Alternatives to Transurethral Resection of the Prostate (TURP)
There are multiple effective surgical alternatives to TURP for treating benign prostatic hyperplasia (BPH), with laser enucleation procedures like HoLEP now considered the gold standard for all prostate sizes according to current guidelines. 1, 2
Surgical Alternatives to TURP
Enucleation Procedures
Holmium Laser Enucleation of the Prostate (HoLEP)
- Strongly recommended by European Association of Urology (EAU) guidelines as an alternative to TURP or open prostatectomy 1
- Suitable for all prostate sizes, including large prostates (>80ml)
- Advantages: reduced bleeding risk, shorter catheterization time, shorter hospital stay
- Can be performed in patients on anticoagulant therapy
Thulium Laser Enucleation (ThuLEP/ThuVEP)
- Recommended as an alternative to TURP, HoLEP, or bipolar enucleation 1
- Particularly beneficial for patients on anticoagulant therapy
- Similar efficacy to other enucleation techniques
Bipolar Transurethral Enucleation (B-TUEP)

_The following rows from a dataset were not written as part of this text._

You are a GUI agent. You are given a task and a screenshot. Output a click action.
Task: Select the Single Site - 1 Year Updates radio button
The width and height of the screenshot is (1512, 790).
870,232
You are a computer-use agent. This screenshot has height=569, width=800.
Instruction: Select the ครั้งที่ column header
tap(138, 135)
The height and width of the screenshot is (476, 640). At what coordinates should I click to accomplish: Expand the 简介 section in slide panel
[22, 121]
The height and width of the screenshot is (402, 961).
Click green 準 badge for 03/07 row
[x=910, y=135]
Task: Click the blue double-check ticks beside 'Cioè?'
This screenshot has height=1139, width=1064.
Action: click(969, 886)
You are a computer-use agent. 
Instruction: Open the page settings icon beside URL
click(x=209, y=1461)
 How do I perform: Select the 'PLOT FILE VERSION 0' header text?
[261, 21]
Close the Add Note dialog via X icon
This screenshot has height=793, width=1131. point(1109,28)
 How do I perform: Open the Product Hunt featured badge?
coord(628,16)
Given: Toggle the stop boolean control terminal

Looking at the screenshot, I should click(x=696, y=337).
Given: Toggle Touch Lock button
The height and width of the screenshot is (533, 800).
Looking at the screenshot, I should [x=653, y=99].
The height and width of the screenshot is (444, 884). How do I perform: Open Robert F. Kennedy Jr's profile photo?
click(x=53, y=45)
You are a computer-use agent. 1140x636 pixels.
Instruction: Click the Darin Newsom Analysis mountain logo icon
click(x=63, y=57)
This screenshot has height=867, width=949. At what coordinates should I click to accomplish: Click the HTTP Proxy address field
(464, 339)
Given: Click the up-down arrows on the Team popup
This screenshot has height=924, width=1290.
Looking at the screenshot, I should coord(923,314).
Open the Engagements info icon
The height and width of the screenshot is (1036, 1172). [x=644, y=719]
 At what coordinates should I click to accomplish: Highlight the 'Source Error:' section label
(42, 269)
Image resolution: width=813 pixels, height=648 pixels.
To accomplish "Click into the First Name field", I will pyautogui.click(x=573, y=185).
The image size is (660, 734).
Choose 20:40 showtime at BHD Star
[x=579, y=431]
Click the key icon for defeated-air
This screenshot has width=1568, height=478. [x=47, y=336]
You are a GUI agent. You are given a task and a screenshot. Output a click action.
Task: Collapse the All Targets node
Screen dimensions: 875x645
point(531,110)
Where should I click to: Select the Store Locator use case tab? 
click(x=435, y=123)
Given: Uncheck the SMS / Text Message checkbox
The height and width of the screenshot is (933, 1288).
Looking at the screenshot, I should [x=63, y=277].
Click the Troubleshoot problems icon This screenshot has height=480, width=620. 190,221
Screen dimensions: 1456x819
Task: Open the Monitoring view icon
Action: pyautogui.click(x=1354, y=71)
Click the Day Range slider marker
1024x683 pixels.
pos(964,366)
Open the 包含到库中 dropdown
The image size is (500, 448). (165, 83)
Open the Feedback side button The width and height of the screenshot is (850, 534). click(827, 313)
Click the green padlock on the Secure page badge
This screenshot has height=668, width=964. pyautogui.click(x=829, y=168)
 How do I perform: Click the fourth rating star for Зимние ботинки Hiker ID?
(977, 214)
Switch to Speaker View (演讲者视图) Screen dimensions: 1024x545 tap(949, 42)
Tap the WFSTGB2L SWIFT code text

- Recommended as an alternative to TURP 1
- Comparable efficacy with potentially better safety profile than monopolar TURP
Vaporization Procedures
Laser Vaporization
- 80-W KTP, 120-W or 180-W LBO laser vaporization strongly recommended as alternatives to TURP 1
- Suitable for prostate volumes of 30-80ml
- Particularly beneficial for patients on antiplatelet or anticoagulant therapy
Bipolar Transurethral Vaporization (B-TUVP)
- Alternative to TURP for prostates 30-80ml in size 1
- Offers similar efficacy with potentially reduced bleeding risk
Alternative Ablative Techniques
Aquablation
- Robot-assisted water jet ablation technique
- Recommended for prostates 30-80ml in size 1
- Caution: higher risk of bleeding and limited long-term data
Prostatic Artery Embolization (PAE)
- Minimally invasive option performed by interventional radiologists
- Less effective than TURP but offers shorter catheterization and hospitalization time 1
- Should be performed in specialized centers with urologist and radiologist collaboration
Non-Ablative Techniques
- Prostatic Urethral Lift (UroLift)
- Strongly recommended for men interested in preserving ejaculatory function 1
- Suitable for prostates <70ml without middle lobe
- Less effective than TURP but with fewer sexual side effects
For Small Prostates (<30ml)
- Transurethral Incision of the Prostate (TUIP)
- Strongly recommended for prostates <30ml without middle lobe 1
- Shorter operation time and lower retrograde ejaculation rate than TURP
- Higher reoperation rate compared to TURP
Medical Therapy Before Surgery
For patients not ready for surgery, medical options include:
- Alpha-blockers (first-line therapy) - improve symptoms within 4 weeks 3
- 5-alpha reductase inhibitors (finasteride, dutasteride) - for prostates >30ml 3, 4
- Combination therapy - alpha-blocker plus 5-alpha reductase inhibitor for prostates >40ml 1, 4
Decision-Making Algorithm
Assess prostate size:
- <30ml: Consider TUIP (if no middle lobe) or TURP
- 30-80ml: Consider TURP, laser vaporization, or enucleation procedures
80ml: Consider HoLEP, ThuLEP, or open prostatectomy
Consider patient factors:
- On anticoagulants/antiplatelets: Prefer laser procedures (HoLEP, ThuLEP, laser vaporization)
- Desire to preserve ejaculatory function: Consider UroLift
- High surgical risk: Consider PAE or minimally invasive options
Consider surgeon expertise:
- Procedures like HoLEP require specific training and experience
- Availability of equipment may influence options
Important Considerations
- The trend in BPH surgery is moving toward laser-based procedures, with HoLEP now considered by many to be the new gold standard 2
- Despite newer technologies, TURP remains the benchmark against which other surgical therapies are compared 1, 5
- Cost-effectiveness analysis suggests that surgical intervention as initial therapy may be more cost-effective than starting with pharmacotherapy in moderate-to-severe BPH 6
- The number of TURPs performed has declined significantly over the past decades due to pharmaceutical therapy 7
Remember that while TURP has been the historical gold standard, newer technologies offer comparable efficacy with potentially better safety profiles, particularly for specific patient populations.